*Provided passage*:

The Watson Fellowship was created in 1968 by the family of the founder of IBM, Thomas J. Watson. Each year, the Watson Foundation selects fellowship recipients from 40 small, selective liberal arts colleges, including Whitman. The 40 Watson fellows who are selected receive $30,000 to pursue their passion outside of the U.S. for a year. During the application process, the applicants design their own itinerary for the 12 month time period, based on the project they have chosen to pursue. Recipients of the Watson may not reenter the U.S. throughout the entirety of the Watson year, and may have limited to no contact with family and friends from home.
Having two students selected for a Watson from the same school is somewhat unexpected. Since there are 40 colleges in the running and 40 contestants selected, this generally means only one Watson Fellow is chosen per school.
Keith Raether, Director of Fellowships and Grants at Whitman, spoke about the honor of having two Watsons selected at Whitman this year.

*Provided material*:
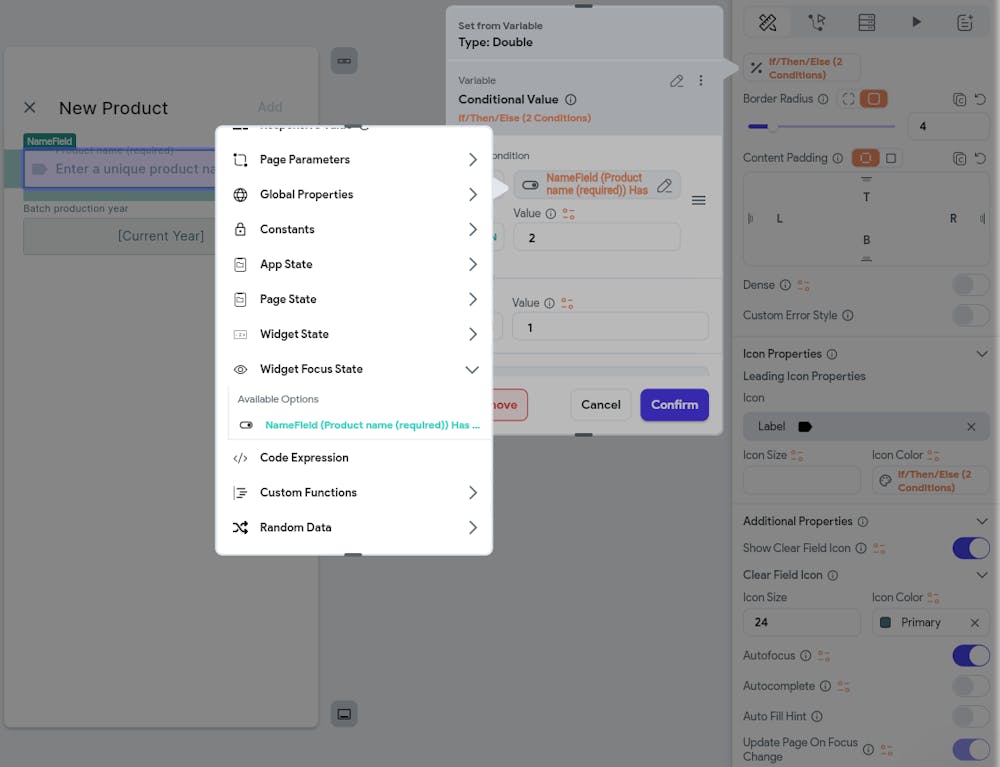
Task: Disable the Show Clear Field Icon toggle
Action: pos(969,548)
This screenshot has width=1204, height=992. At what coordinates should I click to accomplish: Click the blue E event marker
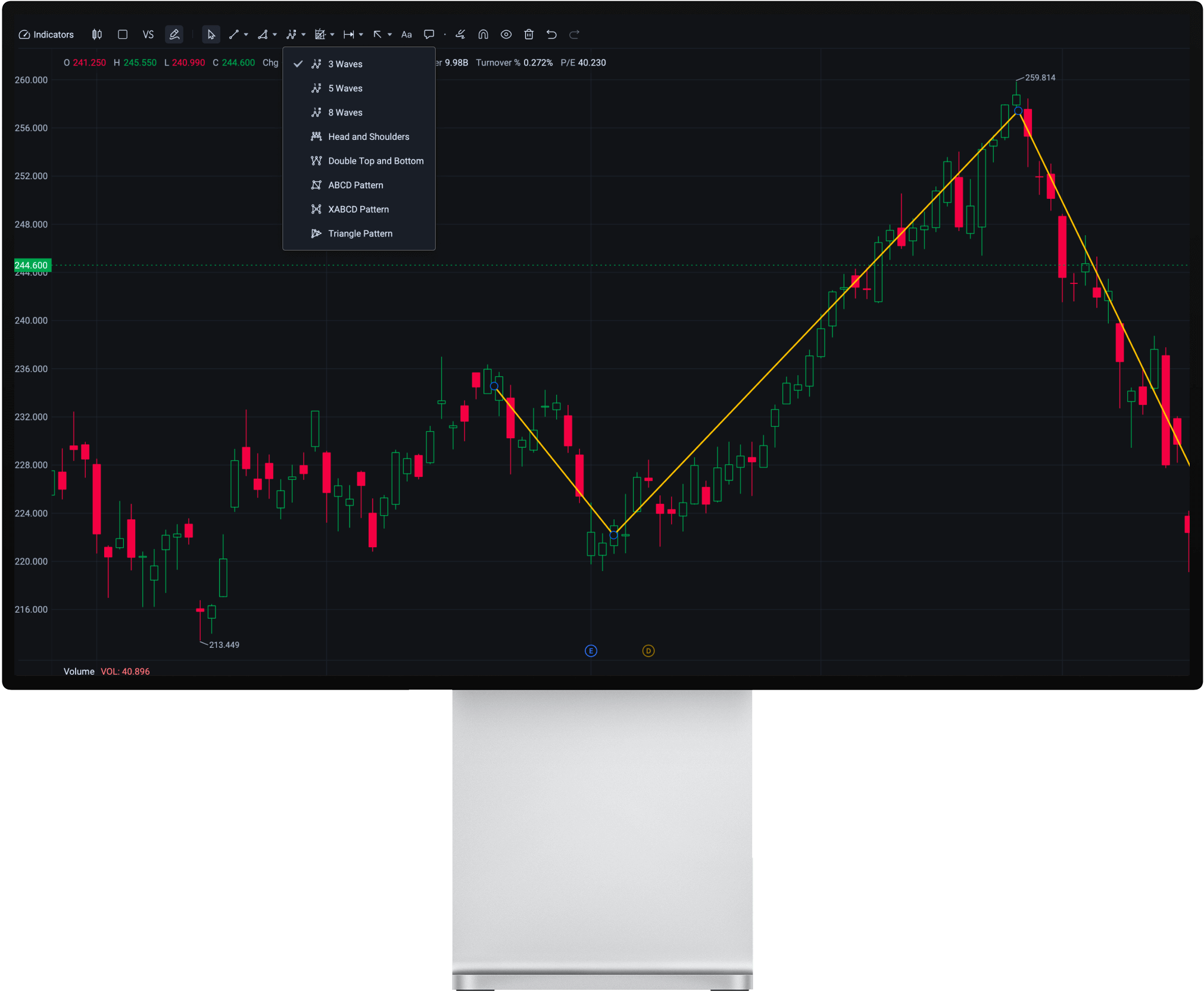(591, 651)
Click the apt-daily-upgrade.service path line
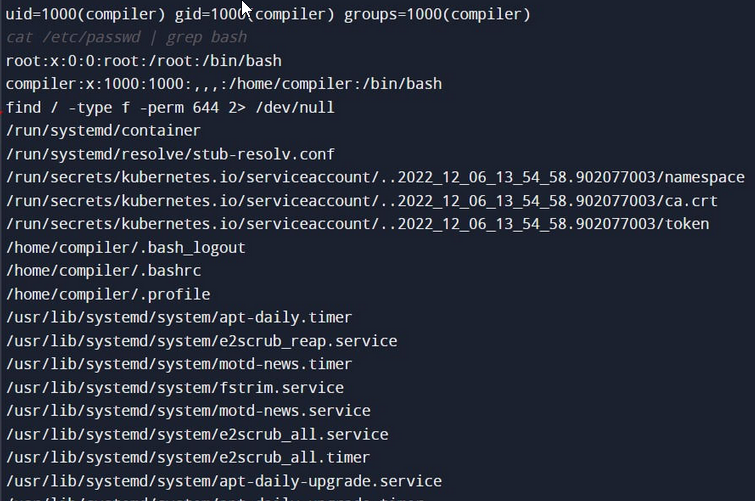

*Problem requirements*: Print everything in the Watson Fellowship passage from "Having two students" down to "chosen per school.", copying it word for word.

*Result*:
Having two students selected for a Watson from the same school is somewhat unexpected. Since there are 40 colleges in the running and 40 contestants selected, this generally means only one Watson Fellow is chosen per school.